SCOTUS Declines to Recognize Implied Private Right of Action

In a 6-3 decision, the Supreme Court declined to recognize an implied private right of action in Section 47(b) of the Investment Company Act of 1940. The decision in the FS Credit Opportunities Corp. v. Saba Capital Master Fund Ltd. case preserves the important role of independent directors in overseeing funds on behalf of all shareholders.

Justice Barrett's opinion notes that Congress generally creates private rights of action expressly.  In cases where an implied private right of action may exist, the Court looks to “the statute’s text and structure to determine whether it implicitly provides one.” (Opinion at 4.)  In this case, the Court analyzed whether the provision in Section 47(b) that states “rescission at the instance of any party” creates an implied private right of action.  The Court finds it does not, noting that the language is directed at courts rather than individuals.   The decision also notes that there are two express private rights of action in the Investment Company Act, adding to the reluctance to find an implied right of action in this instance. 

The decision describes the important role the SEC plays in enforcing the provisions of the Investment Company Act.  According to the opinion, “Congress’s decision to create a comprehensive agency enforcement scheme supports the conclusion that private parties generally cannot enforce the ICA.” (Opinion at 7).
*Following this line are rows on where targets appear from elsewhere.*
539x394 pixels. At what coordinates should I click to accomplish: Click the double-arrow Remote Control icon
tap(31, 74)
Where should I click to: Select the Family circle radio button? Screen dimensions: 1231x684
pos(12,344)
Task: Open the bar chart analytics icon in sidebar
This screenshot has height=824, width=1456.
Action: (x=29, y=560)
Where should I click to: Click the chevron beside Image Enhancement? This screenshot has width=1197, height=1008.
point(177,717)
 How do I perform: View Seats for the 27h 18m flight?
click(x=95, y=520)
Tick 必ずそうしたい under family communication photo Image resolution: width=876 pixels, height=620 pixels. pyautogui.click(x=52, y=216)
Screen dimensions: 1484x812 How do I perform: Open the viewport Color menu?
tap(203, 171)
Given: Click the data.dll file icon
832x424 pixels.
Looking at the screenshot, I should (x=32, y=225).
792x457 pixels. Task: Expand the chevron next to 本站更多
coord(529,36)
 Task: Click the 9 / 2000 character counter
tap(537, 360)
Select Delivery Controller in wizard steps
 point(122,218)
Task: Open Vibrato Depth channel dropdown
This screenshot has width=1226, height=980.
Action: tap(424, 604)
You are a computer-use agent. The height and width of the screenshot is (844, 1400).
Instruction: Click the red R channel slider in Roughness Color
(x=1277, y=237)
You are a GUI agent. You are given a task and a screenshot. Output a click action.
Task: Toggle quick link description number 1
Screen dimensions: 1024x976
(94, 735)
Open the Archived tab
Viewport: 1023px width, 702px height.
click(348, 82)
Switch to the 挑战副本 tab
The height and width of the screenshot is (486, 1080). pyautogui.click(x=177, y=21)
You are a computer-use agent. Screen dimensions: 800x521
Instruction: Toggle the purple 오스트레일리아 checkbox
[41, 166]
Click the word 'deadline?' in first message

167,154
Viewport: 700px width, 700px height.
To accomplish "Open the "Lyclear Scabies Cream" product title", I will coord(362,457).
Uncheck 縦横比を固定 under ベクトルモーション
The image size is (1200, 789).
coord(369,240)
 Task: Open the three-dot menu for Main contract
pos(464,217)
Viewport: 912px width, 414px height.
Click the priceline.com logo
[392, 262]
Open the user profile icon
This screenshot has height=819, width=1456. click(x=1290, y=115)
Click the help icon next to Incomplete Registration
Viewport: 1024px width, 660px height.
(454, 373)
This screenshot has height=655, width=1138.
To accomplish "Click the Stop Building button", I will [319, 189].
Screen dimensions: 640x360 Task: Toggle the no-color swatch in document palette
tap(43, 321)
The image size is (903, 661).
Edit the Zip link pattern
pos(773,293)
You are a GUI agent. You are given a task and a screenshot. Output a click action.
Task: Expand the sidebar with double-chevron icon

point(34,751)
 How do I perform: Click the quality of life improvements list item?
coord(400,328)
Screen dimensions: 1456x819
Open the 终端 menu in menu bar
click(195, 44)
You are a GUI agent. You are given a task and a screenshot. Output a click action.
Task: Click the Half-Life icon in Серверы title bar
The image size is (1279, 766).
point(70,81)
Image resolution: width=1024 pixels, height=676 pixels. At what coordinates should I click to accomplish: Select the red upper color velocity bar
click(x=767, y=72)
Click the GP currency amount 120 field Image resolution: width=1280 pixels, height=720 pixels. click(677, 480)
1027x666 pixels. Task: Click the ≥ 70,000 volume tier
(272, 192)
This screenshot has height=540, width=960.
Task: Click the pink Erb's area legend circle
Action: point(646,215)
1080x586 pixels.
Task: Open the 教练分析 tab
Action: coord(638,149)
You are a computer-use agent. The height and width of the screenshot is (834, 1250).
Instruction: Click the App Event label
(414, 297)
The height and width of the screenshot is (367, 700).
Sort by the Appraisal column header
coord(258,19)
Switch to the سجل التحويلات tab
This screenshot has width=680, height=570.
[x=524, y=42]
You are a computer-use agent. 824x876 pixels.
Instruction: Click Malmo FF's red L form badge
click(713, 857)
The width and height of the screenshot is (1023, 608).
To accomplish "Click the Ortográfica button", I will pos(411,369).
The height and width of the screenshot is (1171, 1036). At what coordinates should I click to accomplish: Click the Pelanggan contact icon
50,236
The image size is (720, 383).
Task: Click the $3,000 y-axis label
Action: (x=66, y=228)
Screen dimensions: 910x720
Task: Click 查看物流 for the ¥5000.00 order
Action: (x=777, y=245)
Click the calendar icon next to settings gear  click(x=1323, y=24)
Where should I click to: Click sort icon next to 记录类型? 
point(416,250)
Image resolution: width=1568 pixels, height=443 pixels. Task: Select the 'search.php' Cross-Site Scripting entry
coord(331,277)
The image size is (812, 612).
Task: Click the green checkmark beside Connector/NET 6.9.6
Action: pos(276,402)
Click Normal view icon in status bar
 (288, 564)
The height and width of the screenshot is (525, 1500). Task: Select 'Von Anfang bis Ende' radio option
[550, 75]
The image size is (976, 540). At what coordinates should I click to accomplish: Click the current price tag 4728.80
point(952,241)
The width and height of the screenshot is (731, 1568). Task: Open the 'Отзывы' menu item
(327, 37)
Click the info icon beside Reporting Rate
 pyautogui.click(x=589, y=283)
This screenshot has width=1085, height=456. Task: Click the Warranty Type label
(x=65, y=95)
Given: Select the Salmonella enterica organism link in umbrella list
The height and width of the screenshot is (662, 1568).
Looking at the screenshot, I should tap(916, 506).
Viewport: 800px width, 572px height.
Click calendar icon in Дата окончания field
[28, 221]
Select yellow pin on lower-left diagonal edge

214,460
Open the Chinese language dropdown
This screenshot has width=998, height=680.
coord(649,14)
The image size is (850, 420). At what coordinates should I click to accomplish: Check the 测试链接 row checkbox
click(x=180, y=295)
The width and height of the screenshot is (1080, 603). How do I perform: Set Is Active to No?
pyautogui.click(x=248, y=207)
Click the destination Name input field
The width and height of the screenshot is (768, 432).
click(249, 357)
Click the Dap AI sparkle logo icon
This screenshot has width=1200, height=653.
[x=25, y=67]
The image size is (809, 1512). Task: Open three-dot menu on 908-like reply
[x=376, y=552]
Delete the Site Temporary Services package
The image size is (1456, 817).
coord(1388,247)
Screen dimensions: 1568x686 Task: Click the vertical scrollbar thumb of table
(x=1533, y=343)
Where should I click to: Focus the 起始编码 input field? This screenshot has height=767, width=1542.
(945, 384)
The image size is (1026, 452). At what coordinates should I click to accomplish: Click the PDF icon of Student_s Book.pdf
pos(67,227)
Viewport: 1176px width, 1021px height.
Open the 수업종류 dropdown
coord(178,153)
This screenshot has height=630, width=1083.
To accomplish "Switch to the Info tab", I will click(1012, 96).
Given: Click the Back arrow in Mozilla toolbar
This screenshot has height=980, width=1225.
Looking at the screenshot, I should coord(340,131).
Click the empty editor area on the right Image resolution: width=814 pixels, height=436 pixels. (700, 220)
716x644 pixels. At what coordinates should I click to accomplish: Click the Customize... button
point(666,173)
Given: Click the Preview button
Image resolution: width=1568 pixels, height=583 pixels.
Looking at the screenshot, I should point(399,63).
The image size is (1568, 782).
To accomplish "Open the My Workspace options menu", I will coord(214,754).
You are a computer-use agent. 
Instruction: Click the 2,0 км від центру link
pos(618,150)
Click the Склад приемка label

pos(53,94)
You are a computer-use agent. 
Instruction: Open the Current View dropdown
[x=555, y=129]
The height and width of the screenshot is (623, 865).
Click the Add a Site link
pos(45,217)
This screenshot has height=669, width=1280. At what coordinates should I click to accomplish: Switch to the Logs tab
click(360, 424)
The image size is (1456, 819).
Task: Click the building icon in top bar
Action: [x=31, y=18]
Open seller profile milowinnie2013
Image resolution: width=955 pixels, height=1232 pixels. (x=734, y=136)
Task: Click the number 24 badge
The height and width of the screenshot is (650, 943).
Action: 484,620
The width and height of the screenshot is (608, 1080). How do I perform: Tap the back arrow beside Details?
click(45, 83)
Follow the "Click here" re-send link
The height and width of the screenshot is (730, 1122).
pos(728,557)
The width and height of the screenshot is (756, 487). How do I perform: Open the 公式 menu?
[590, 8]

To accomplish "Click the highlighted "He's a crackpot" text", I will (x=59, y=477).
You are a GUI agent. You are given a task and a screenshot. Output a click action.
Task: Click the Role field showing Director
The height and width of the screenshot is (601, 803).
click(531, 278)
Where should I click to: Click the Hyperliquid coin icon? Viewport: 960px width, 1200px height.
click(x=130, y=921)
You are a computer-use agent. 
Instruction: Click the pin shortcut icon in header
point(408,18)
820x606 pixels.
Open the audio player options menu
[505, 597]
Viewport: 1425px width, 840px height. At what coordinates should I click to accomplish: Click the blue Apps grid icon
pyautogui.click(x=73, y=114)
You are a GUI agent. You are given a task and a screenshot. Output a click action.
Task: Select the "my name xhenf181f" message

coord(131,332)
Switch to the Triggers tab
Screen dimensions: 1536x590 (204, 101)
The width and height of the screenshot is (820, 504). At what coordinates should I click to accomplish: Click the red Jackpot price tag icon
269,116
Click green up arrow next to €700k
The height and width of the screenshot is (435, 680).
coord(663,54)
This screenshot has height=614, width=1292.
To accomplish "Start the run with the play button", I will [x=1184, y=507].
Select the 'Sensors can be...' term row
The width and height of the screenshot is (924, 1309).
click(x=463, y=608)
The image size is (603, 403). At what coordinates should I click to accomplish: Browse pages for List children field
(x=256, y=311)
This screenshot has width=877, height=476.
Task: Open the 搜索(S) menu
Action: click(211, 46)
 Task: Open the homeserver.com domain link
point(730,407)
The decision resolved a split between the Second Circuit Court, and three other U.S. Circuit Courts (the Third, Fourth, and Ninth Circuit Courts) on the interpretation of Section 47(b). An implied private right of action would have potentially allowed shareholders to nullify contracts that govern all aspects of a fund’s operations. The decision prevents significant disruption to the fund industry.  As MFDF’s amicus brief described the potential consequences, “[c]haos will reign, and investors will be worse off.”